==== Passage provided

The Aksay Laboratory at Weill Cornell Medicine in New York City seeks to hire two investigators at the Research Associate level or higher to advance our understanding of the mechanisms underlying short-term memory and learning. We investigate these behaviors in zebrafish with a multi-scale effort spanning molecular manipulations to global network dynamics. Our experimental approaches include electrophysiology, multi-photon imaging and perturbation, and connectomics; our analytic approaches borrow from network inferencing, machine learning, and control theory. Associates interested in short-term memory will initially focus on determining network motifs giving rise to various aspects of persistent neural activity. Associates motivated by learning will primarily investigate cerebellar signal transformations and synaptic learning rules engendering behavioral adaptations.

========

▶ [Explore the material]
1) Copy out everything in the Aksay Laboratory job posting from "The Aksay Laboratory" down to "engendering behavioral adaptations.".
2) Extend the Aksay Laboratory job posting by writing what comes after its last sentence.

==== Given material

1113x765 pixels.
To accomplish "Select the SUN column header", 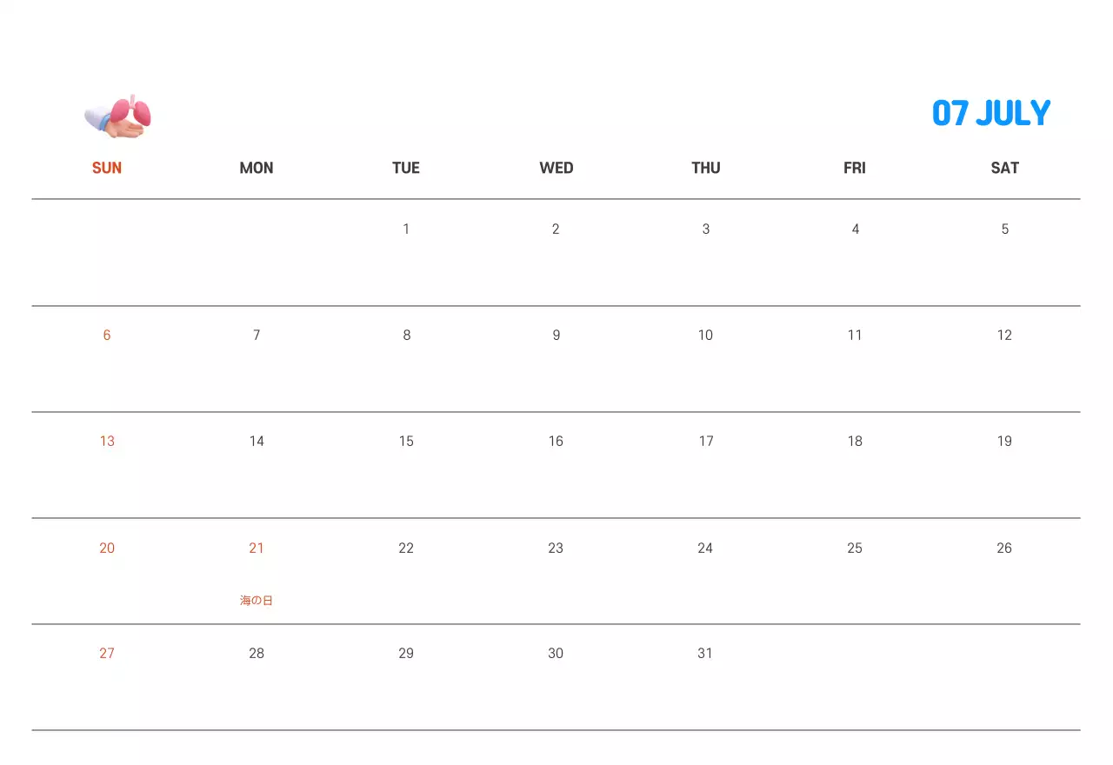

========

▶ [Results]
1)
The Aksay Laboratory at Weill Cornell Medicine in New York City seeks to hire two investigators at the Research Associate level or higher to advance our understanding of the mechanisms underlying short-term memory and learning. We investigate these behaviors in zebrafish with a multi-scale effort spanning molecular manipulations to global network dynamics. Our experimental approaches include electrophysiology, multi-photon imaging and perturbation, and connectomics; our analytic approaches borrow from network inferencing, machine learning, and control theory. Associates interested in short-term memory will initially focus on determining network motifs giving rise to various aspects of persistent neural activity. Associates motivated by learning will primarily investigate cerebellar signal transformations and synaptic learning rules engendering behavioral adaptations.

2)
Ideal candidates are expected to have a strong publication record stemming from doctoral and post-doctoral investigation of neural systems using electrophysiology, optical methods, quantitative analyses, and mathematical modeling. Candidates with strong physics, computer science, engineering, or applied mathematics backgrounds are particularly encouraged to apply. Selected Associates are expected to actively engage in project planning, take leadership roles in manuscript preparation, carry co-investigator status on relevant grants, and present regularly at national and international scientific meetings. Exceptional candidates may be considered for Instructor or Research Faculty positions.
Candidates should send applications or queries directly to Emre Aksay at firstname.lastname@example.org (https://physiology.med.cornell.edu/people/emre-aksay-ph-d/). Applications should include a brief statement of interest, a curriculum vitae, and a list of three references. Applications will be considered on a rolling basis.
Funding for these positions is generously provided by grants from the Simons Collaboration on the Global Brain, National Eye Institute, National Institute of Neurological Disorders and Stroke, and the BRAIN Initiative.